İnekleri bağladıktan sonra yemek problemini halledip obaya çıktık. Bugün mantar aramaya gidecektik. Yanımıza mantarları koyacağımız el selesini aldık.
İçimizde bir kişi küçüktü. Onun da ağabeyi yanındaydı. Ormana belirli bir düzende dağıldık. Çimenin üzerini örten ağaç dallarının altını bile aradık. Kendimizi kaybetmişçesine, ormanı adeta tarıyorduk. Mantar bulduğumuzda keyfimize diyecek yoktu. Yalnız, yavru mantarları bırakıyorduk.
Arama sırasında zamanın nasıl geçtiğini anlamıyorduk. Yağmur sonrası üçüncü günde aramaya gidiyorduk. Yağmur mantarı büyümesine etki ediyordu. Yabani mantarın aynı türünü buluyorduk. Farklı tür mantar bu yörede olmuyordu.
Mantarın cazibesine kendimizi öyle kaptırdık ki, ormanın epeyce derin yabani kısımlarına kadar gittiğimizin farkına bile varmamışız. Gereksizdi, geri dönmedik, ilerde alanlar var.
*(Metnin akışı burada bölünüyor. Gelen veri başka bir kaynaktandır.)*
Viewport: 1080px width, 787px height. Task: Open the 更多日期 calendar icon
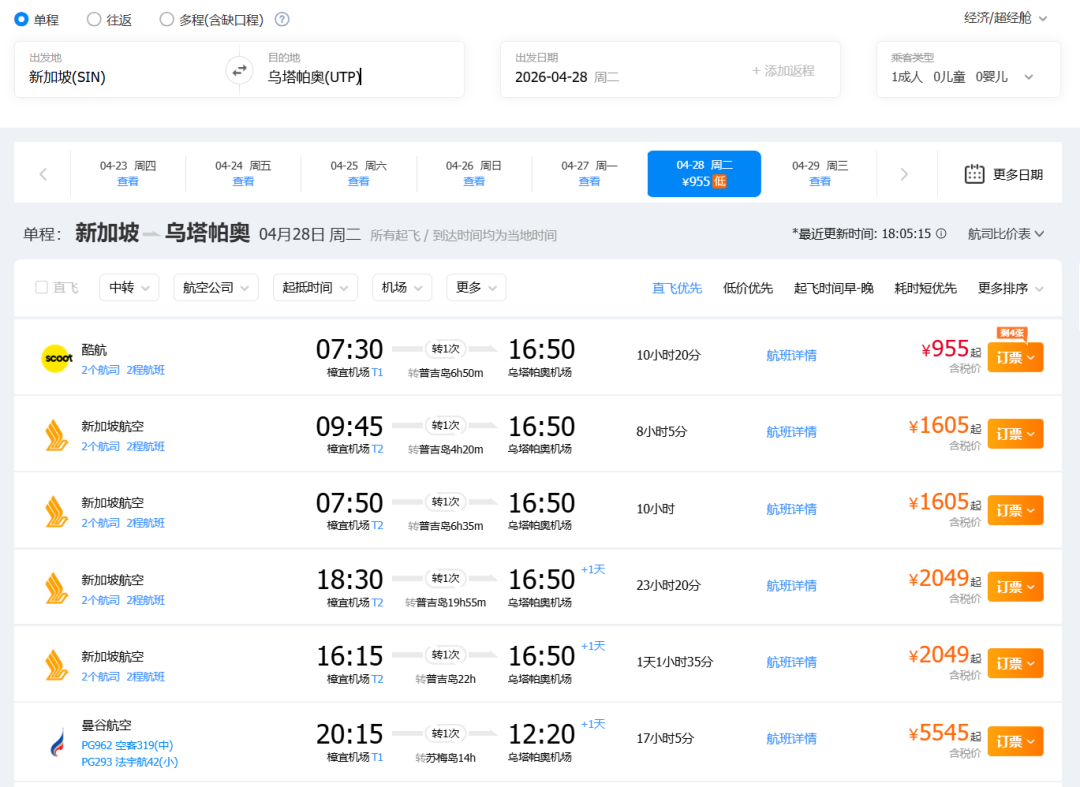[x=974, y=174]
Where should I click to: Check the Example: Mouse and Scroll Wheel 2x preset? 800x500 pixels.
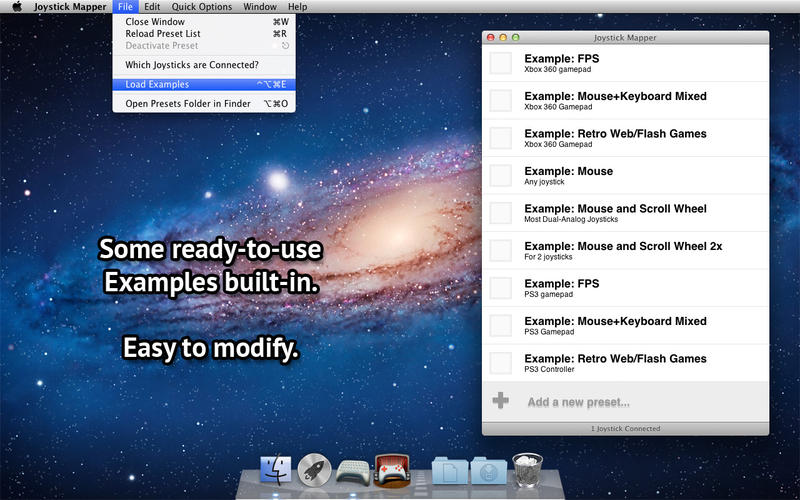coord(501,251)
Tam mantar yatağı diye bizi kardeşim, küçük çimenlere kadar sürükledi.
Zaman ilerledi, bulutlar hareketlendi, incecikten çise gelmeye başladı. İyi ki, geri dönelim dedim. Geri döndük, selelerimizi de doldurduk sayılır. Kardeşim bu arada sakız da bakıyordu. Beraber gülüyoruz. En küçüğümüzden bir bağırma gelmesin mi. Kaçmak bir işe yaramaz. Küçüğe ne oldu. Hemen yanına vardık. Orman gülünün altından kaçan yaban hayvanını görmüş, iyi ya senden korktu ve kaçtı. Bağırmaya gerek yok dedik. Küçük, “Ya anayı çağırırsa.” Dedi.
Orman gülünün altından kaçan, yavru ayı, ana ayıyı çağırır ve ayı bize saldırır. Biz de ayı saldırısı olarak algıladık ve hep beraber geldiğimiz yönde kaçmaya başladık. Ormandan bir türlü çıkamadık. Mantarların bir kısmını döktük. Kardeşim uyarmasa daha da dökecektik. Kardeşim, “Ayı bizi bulana kadar obaya varırız.” Dedi. Bunun üzerine yavaş yürüdük. Çimene çıktığımızda akşam olmuştu. Obadan bizi aramaya geleceklermiş. Nerede kaldık diye endişelenmişler. Haklılar ama mantar böyle bir şey, insanı kendinden geçiriyor.
Mantarları pay ettik ve evlere dağıldık. Bu arada bazı arkadaşlar büyüklerinden azar işitti. Bir daha gidemeyeceklerinin ikazını almışlar. O akşam mantarları kavurup afiyetle yedik. Küçük arkadaş orman gülünün altından kaçanı tanısaydı. Bu korkuyu yaşamayacaktık.
Mantarı yedikten sonra, arkadaşları büyükleri af etmişti. Mantar bu tür aflara değecek lezzette bir doğal besindi.